Question 2's answer is probably the more difficult one, unless you believe that absolutely no suicide is acceptable. But even if you believe that, you must understand that other people may think differently; and I think to deny an inevitable suicide some compassion at the final time by standing away is not the right thing to do. To hold a belief so firmly that you deny comfort to a person at the last bit of life is selfish, no matter how averse you are to suicide. I think assisting should involve your expression of your opinion, while keeping in mind that the final decision is not yours. And more importantly, the final responsibility is not yours.
Suicide is a self inflicted act even when assisted. Again, I think that every single suicide should be assisted by at least one very personally concerned individual. No one should have to die alone. If someone with a rational mind has adamantly chosen suicide to end a truly hopeless existence, then they should not be faced with the possibility of a botched suicide where their body still lives without a mind or their mind lives on without a functional body. The most difficult experience of the suicide may be that of the assisting persons, because they survive and live with all the decisions that were carried out. But at that point hopefully the suicide seems an inevitable and accepted act to them. Kevorkian is a grandstander, no doubt, but he is doing us a huge service by bringing the topic of the assisted death (suicide) to attention. It may be that the medical community has been quietly doing this "assistance" for years, but it is a subject that should be out in the open for discussion so that people know what their options are.
The most difficult problem is how to decide when and how to let people die when they can't speak for themselves. If they have previously expressed thoughts on the subject it might be a fairly straightforward although painful decision. But I think that very few of us can anticipate and plan for every possible medical emergency and status we might be subject to, and sometimes people are left with no possibility of communicating their wishes; so some of these life and death decisions must be made by others. If at all possible the closest, most significant family of the incapacitated individual should be involved with the medical professionals in this most difficult decision. At this point, this is not only the family's decision, the medical professional viewpoint is very important to establish that there is no realistic hope of a recovery.

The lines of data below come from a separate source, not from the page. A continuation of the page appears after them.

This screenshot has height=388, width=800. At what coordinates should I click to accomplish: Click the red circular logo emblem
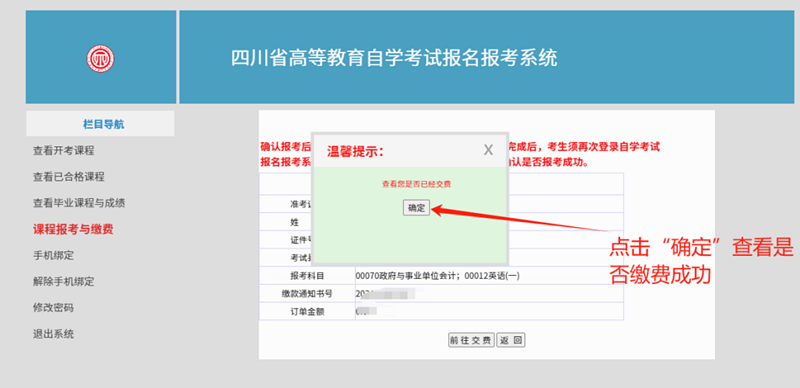click(x=100, y=58)
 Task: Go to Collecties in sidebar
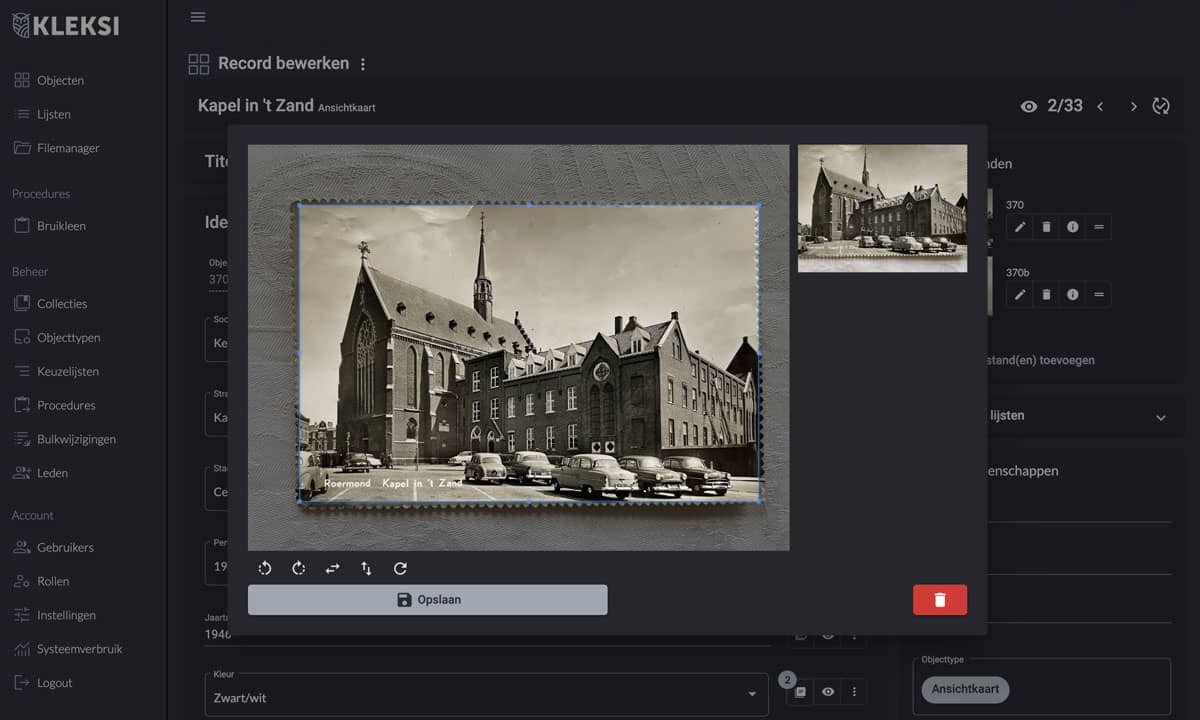(62, 304)
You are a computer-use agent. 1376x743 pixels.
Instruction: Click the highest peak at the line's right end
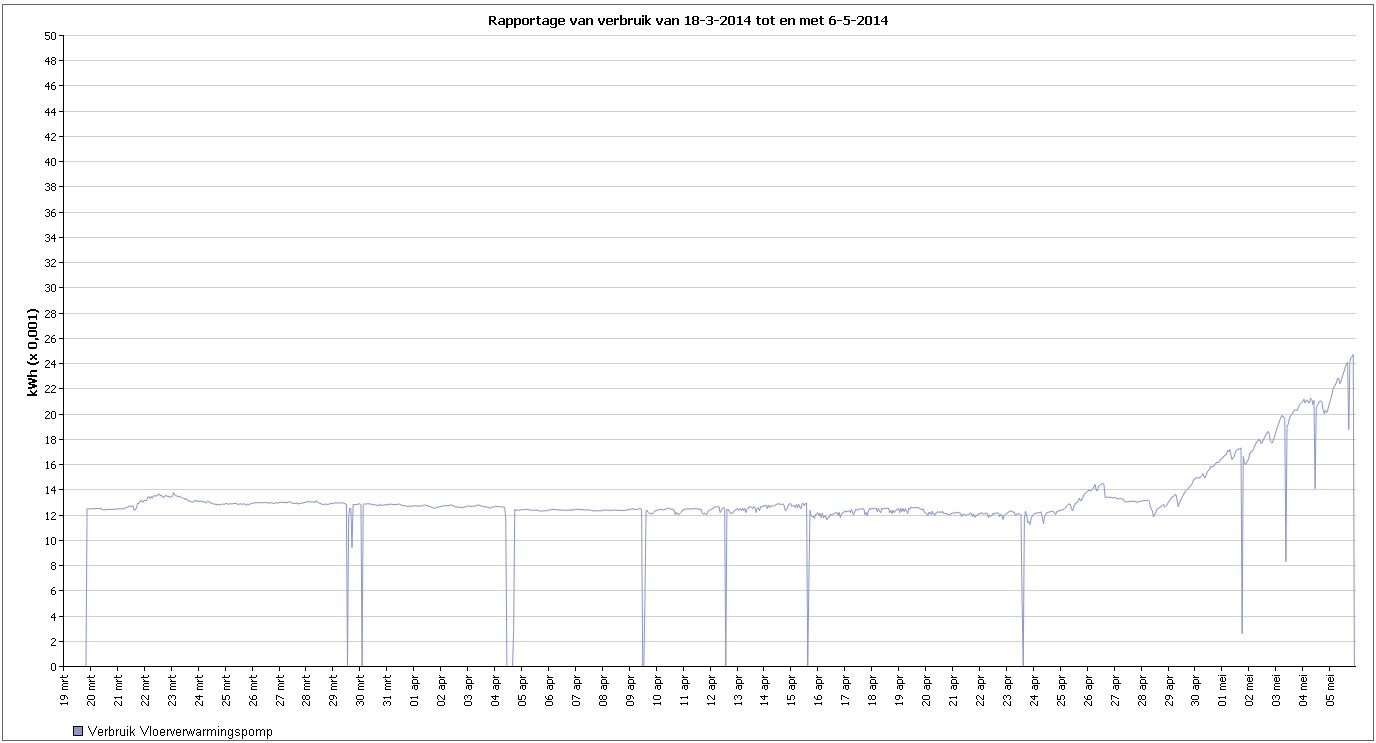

Laura, I like your idea that we should not initiate direct harm against another person (I think that would then include property automatically) but there is some subjectivity in the terms "initiate" and "direct"; maybe not within an individuals perspective, but from person to person. I've had a very similar personal guide of behaviour for many years: "It's OK if it doesn't hurt me or anyone else". I include all living things among the "anyone else".